I Still Know What You Did Last Summer

Sex, school and slashers. Copulation, classmates and corpuscles (all over the place). Whatever your alliterative group of choice, these ingredients are currently big business - everything's a franchise. So it is that despite I Know What You Did Last Summer's final frame "twist" - which suggested rather strongly than Jennifer Love Hewitt was sushi - she, and we, return for round two.

To recap then: in the first sortie, miffed mariner Ben Willis (Muse Watson) used a cunning combo of spooky notes and razor-sharp Captain Hook attachments to put the wind up four drunken high-schoolers who'd bashed him with their beamer and pitched him into the briny 12 months earlier. Ryan Philippe and Sarah Michelle Gellar (presumably before she honed vampire-slaying skills) bought it, so only Hewitt and Prinze Jr. make it back for the sequel. There has, however, been little progress. He's still hauling fish in Seahaven; she's still at college and nervy as hell. And although it's been a year since Ben apparently slept with the fishes for good, someone still has the gen on their exploits, and seems set on giving Jennifer the willies.

And so it all begins again. Oh, things may look new and fresh, as Julie (Hewitt) hooks up with new best pal Karla (Brandy), her horny beau Tyrell (Phifer) and caring, clean-cut Will (Matthew Settle) - who's offering more than a shoulder to cry on in place of Julie's absentee boyfriend Ray (Prinze Jr.) - on a not-so-dream holiday, but this is a standard, slice-and-dice re-run. And from the moment they arrive in a Bahamas paradise, the movie slant on natural selection rules: cast list gets chopped in reverse order with escalating nastiness.

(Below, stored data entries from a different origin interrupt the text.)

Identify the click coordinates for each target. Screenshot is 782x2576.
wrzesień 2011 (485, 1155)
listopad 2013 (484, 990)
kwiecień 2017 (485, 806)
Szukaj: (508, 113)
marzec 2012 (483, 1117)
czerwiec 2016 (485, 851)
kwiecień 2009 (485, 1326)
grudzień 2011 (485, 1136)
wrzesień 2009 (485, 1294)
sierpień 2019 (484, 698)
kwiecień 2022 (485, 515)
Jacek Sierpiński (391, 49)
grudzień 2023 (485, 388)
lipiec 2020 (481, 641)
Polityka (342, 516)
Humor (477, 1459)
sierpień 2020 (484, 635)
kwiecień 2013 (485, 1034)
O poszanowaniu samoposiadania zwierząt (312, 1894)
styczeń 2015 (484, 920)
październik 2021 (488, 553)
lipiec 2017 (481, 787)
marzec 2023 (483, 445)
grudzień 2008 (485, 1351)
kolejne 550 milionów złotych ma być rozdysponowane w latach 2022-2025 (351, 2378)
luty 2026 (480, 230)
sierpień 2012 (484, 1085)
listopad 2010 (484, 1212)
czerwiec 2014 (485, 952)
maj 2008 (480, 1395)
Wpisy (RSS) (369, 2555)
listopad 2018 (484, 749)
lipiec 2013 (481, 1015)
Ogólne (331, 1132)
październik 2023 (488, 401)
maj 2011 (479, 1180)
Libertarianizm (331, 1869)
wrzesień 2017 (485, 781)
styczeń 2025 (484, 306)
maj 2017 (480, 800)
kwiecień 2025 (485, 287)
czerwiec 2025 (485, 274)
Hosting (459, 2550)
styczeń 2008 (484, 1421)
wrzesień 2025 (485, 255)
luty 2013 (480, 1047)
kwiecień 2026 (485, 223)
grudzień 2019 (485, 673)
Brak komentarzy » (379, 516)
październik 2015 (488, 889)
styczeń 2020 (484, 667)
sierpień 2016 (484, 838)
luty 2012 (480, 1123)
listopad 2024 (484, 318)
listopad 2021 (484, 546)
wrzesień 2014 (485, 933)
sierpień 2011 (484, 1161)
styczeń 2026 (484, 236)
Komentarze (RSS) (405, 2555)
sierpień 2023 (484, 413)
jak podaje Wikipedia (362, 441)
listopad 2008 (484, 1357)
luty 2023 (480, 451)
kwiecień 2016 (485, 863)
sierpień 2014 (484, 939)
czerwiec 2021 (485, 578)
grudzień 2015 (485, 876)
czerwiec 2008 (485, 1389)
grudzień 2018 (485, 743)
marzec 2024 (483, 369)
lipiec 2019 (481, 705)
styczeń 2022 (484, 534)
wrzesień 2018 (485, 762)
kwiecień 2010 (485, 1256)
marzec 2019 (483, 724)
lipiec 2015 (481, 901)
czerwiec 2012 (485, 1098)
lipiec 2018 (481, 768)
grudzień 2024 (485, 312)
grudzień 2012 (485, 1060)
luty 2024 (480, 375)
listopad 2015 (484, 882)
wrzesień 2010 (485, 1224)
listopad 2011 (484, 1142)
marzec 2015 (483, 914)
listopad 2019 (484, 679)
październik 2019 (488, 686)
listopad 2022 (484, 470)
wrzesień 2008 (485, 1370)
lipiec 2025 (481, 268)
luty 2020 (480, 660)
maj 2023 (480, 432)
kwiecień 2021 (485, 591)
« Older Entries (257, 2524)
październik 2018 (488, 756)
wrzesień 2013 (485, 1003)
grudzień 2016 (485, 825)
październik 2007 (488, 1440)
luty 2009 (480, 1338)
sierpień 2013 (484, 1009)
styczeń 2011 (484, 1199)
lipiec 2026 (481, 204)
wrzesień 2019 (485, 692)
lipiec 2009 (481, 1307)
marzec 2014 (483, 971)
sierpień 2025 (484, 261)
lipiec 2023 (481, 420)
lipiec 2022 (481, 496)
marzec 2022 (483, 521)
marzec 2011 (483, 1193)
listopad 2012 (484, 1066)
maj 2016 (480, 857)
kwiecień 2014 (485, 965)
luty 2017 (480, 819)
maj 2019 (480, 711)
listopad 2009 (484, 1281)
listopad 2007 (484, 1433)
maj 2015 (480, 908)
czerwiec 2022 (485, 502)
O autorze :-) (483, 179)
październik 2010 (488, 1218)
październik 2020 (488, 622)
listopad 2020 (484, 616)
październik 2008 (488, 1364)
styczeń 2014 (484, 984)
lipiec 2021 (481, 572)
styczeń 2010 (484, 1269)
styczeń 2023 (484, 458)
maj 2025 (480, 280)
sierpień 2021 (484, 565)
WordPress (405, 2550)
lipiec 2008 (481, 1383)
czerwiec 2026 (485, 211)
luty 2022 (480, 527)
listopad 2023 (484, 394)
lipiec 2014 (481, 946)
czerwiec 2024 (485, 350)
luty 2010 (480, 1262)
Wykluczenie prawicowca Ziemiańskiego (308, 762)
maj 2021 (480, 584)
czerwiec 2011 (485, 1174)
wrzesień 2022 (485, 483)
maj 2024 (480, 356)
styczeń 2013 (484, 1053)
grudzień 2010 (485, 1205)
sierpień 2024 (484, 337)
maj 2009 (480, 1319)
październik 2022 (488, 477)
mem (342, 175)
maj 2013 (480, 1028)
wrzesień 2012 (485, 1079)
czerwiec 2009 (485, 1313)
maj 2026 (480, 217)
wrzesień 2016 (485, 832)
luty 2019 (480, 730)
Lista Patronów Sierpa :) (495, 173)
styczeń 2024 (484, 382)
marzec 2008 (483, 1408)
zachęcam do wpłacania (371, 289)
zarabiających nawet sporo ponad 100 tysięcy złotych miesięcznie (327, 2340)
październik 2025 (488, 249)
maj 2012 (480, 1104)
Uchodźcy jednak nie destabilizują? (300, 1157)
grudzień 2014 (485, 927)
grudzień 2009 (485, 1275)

Which is all watchably entertaining as far as it goes, but shadows/behind you/ slowly turning doorknob shocks seem worryingly reliant on an accident-prone string section, and apply one ounce of cerebrum (which you're not, of course, supposed to do), and upcoming twists become swiftly obvious.

The film, unfortunately, is never quite as witty as it should be, it cheats and creaks with reality in places and, though decent enough in the current climate, comes off poorly against its progenitor.